Что-то такое в моем голосе напугало ее, она тяжело вздохнула.
– Если тебе некогда – не приезжай ко мне, Инесса. – И трубка заплакала. Я повертела куском пластмассы, ожидая, когда из мелких дырочек потечет соленая жидкость. Блинова мучается от извечной проблемы одиноких женщин. Когда все нормально, красота в руках, здоровье в ногах, ум в волосах – женское одиночество не вызывает у окружающих чувства неполноценности. Но вдруг случается несчастье, женщина волею судьбы оказывается в больнице – и тут начинается невообразимое. В российских больницах даже здоровый человек, попавший туда на один день, случайно, запросто может заболеть и даже умереть от ощущения бессмысленности. Если же в эти очаги сохранения здоровья попадает одинокая женщина, медицина старается изо всех сил, чтобы тотчас же загнать ее на тот свет.
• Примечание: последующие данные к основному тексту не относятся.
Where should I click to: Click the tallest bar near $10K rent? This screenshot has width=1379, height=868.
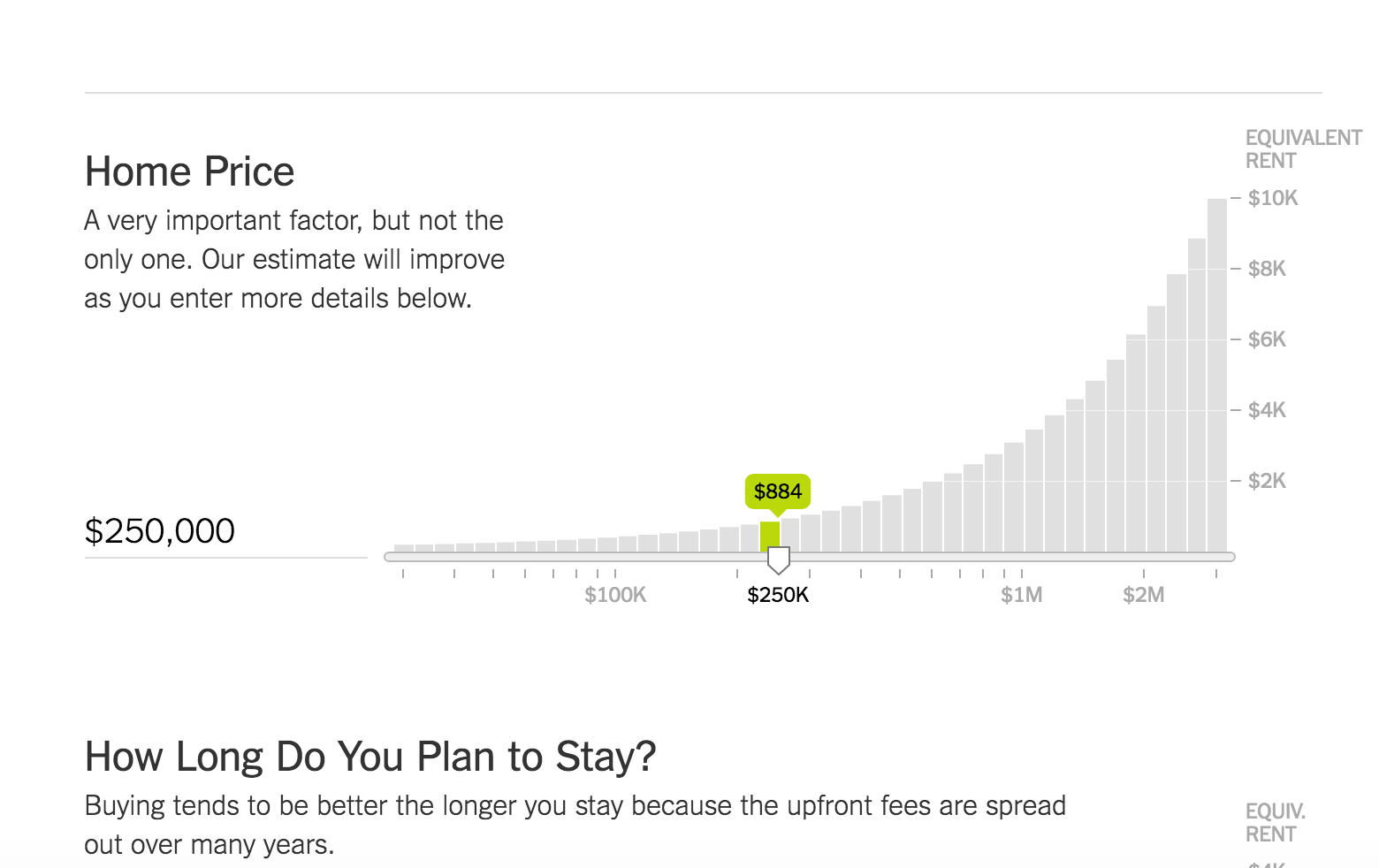(1217, 376)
Для выживания требуются близкие люди – многочисленные чада и домочадцы. Они веселой гурьбой прутся в больницы, чтобы прокормить занемогшего родственника. Одинокая женщина, наблюдая за пестрым табором семейного счастья, медленно, но верно сходит с ума, тает прямо на глазах. Болезнь не убывает, а, наоборот, крепчает. И тогда телефонные мембраны плачут живыми и солеными слезами. Я представила Блинову в больничной палате, голодную и злую, всеми покинутую, в окружении крепеньких старушек, питающихся домашними котлетами и салатами из баночек, скляночек и мензурочек. И в моей душе взыграло сочувствие.
– Кать, я завтра к тебе приеду. Потерпи немного, не вешайся, хорошо? – безропотно предложила я. Трубка судорожно всхлипнула, но плакать перестала. Упреки закончились, дружба восторжествовала.
Я заново обложилась словарями. Пыхтя, взгромоздила один на другой, нацепила очки, вооружилась ручкой, с опаской косясь на телефон. Кто следующий? Но больше никто не позвонил. Наверное, ждали, когда окажутся на больничной койке. Я выполнила суточную норму – перевела пять страниц текста и уснула в окружении книг и бумаг.